Rhein-Alarm: Salpetersäure-Unfall
Am 22. November 2001 kam es beim Abpumpen hoch giftiger Salpetersäure von einem Tankschiff zum Uerdinger BAYER-Werk zu einem Unfall, bei dem giftige Nitrose-Gase austraten. Da der Frachter Schlagseite bekam, bestand das Risiko weiterer Nitrose-Freisetzungen, weshalb die Feuerwehr 1.300 Tonnen Salpetersäure in den Rhein leitete. UmweltschützerInnen verklagten den Chemie-Multi daraufhin. Knapp zwei Jahre später stellte der Staatsanwalt das Verfahren ein.

Neue Klage wg.

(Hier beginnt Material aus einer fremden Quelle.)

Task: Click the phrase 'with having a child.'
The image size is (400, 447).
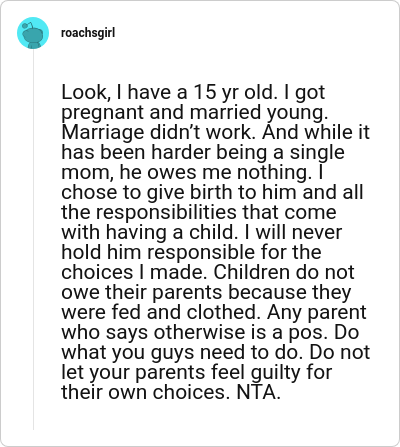Action: 150,232
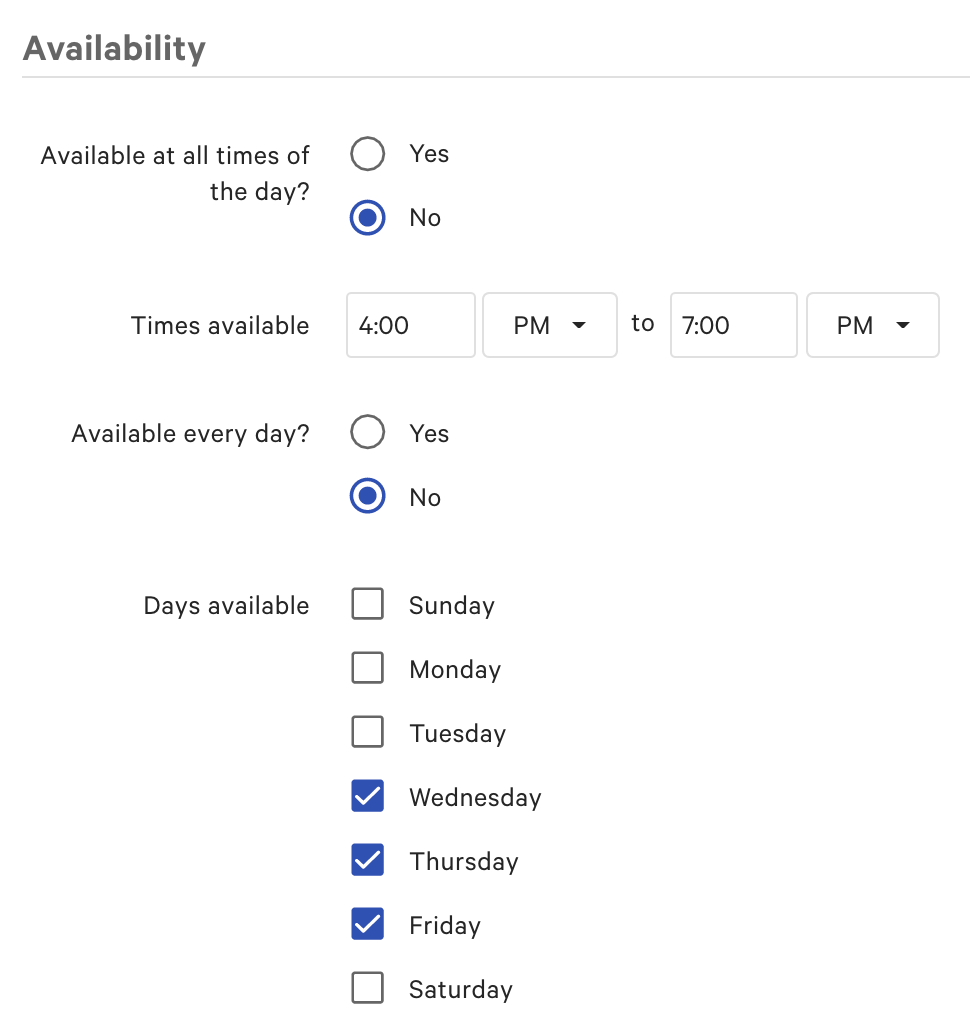Open the start time PM dropdown
The width and height of the screenshot is (970, 1032).
[549, 325]
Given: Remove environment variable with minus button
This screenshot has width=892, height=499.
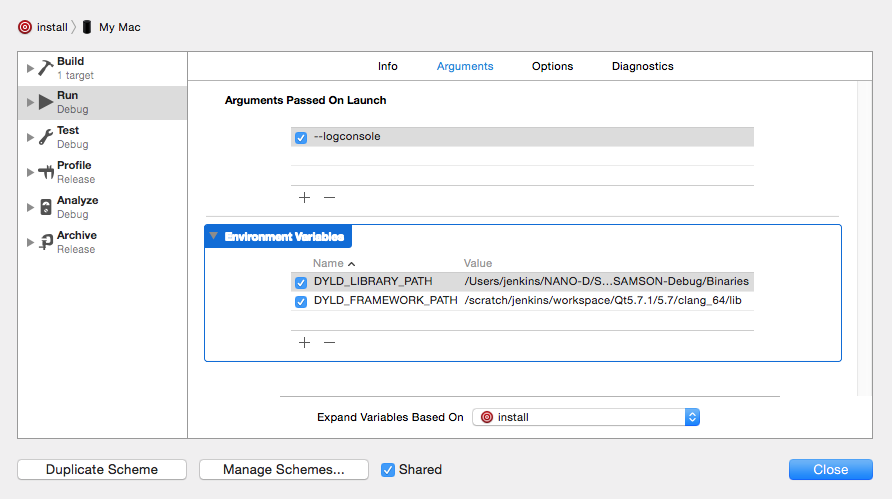Looking at the screenshot, I should (x=329, y=342).
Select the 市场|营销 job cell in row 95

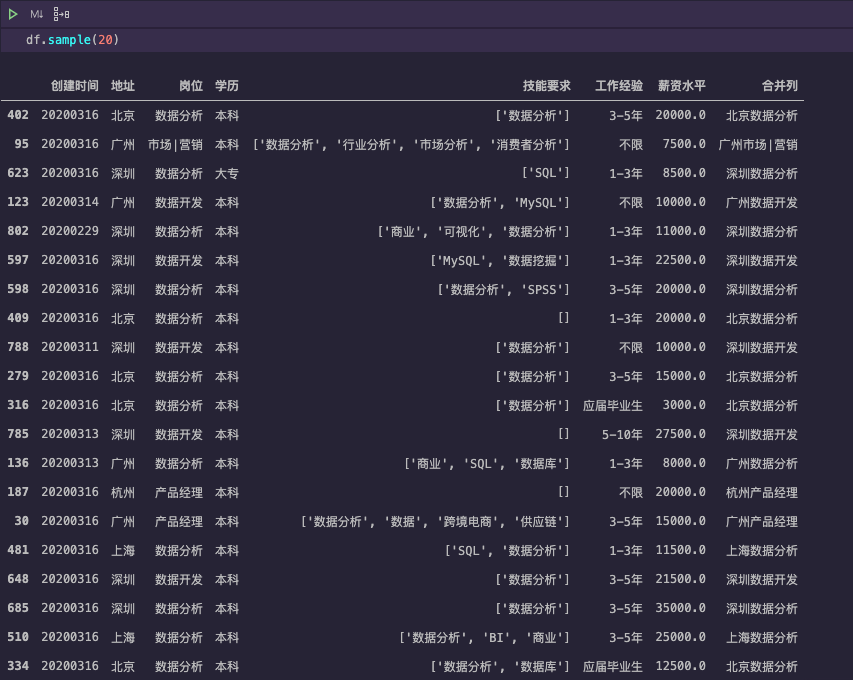[x=175, y=144]
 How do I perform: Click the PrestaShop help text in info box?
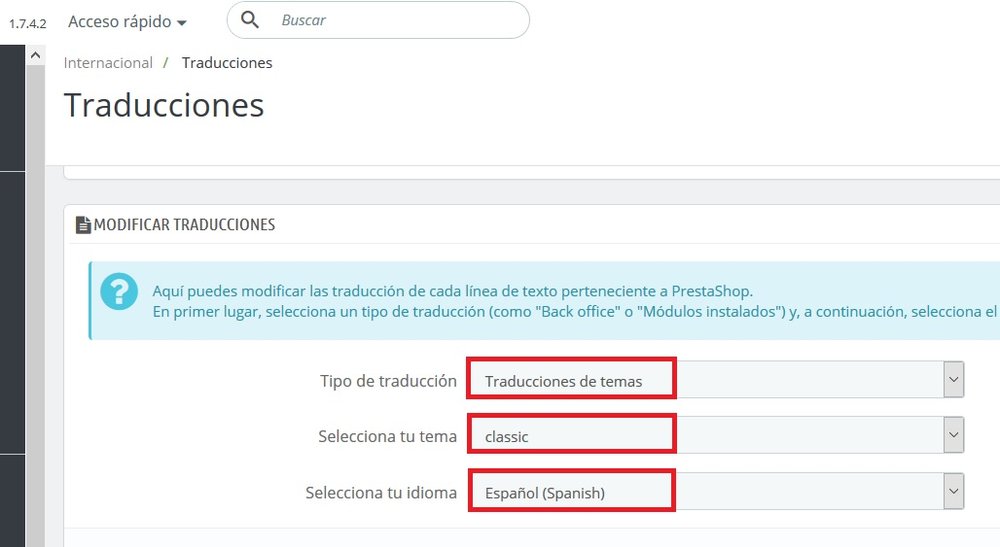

LEVITRA
Der VIAGRA-Hersteller PFIZER sieht seine Patentrechte an der Wirkstoff-Klasse der PDE-Hemmer durch BAYERs Potenz-Mittel LEVITRA verletzt und hat seine Klage gegen den Leverkusener Chemie-Multi wegen der Markt-Einführung des BAYER-Produkts in den USA erneuert.